By Jacqueline French, MD
(2010) I just returned from Ghana where I was a member of a team from the International League Against Epilepsy whose mission was to train health care workers (doctors, nurses and health officers) about epilepsy treatment. It is difficult to say who learned more, the healthcare workers in Ghana or our group. While we were able to teach them about different types of seizures in adults and children and the effects of antiepileptic drugs, they informed us about the realities of epilepsy care in under-developed countries. Making a diagnosis is a different exercise when there are only two EEG machines, three Neurologists and one MRI scanner for a country of 23 million people. Even those resources are only available at a price and are only accessible to a few after a daylong journey on difficult roads.
Video-EEG monitoring is non-existent. Compounding the difficulties are the myths and stigma surrounding epilepsy. Most people who have epilepsy never get to the doctor – they are directed by their families or their tribal chiefs to religious healers. Epilepsy, if diagnosed, is cared for by psychiatrists and mental health workers and, when a diagnosis is made, the only available antiepileptic drugs for the majority of the population are Phenobarbital, Phenytoin (Dilantin) and Carbamazepine (Tegretol).

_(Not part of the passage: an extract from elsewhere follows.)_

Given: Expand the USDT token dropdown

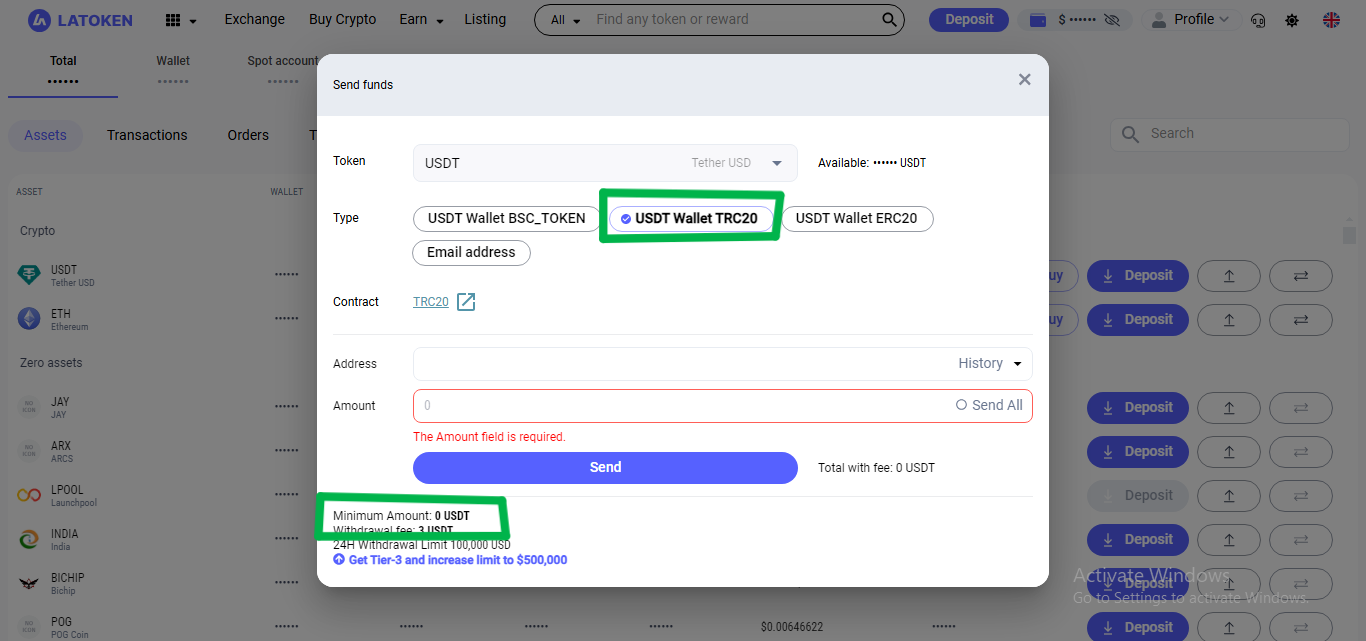Looking at the screenshot, I should pos(777,163).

To top it off, drug supply is inconsistent or at times non-existent. Having a seizure also carries additionally risks in light of the fact that the majority of people cook over open fires, which increases the likelihood of severe burns, and many fetch water from the rivers leading to a risk of drowning.
Our trip was intended to initiate a long-term effort to improve the lives of people with epilepsy in Ghana and other under-developed countries. It will be a long road, but we hope that at the end of, we will have made a meaningful difference.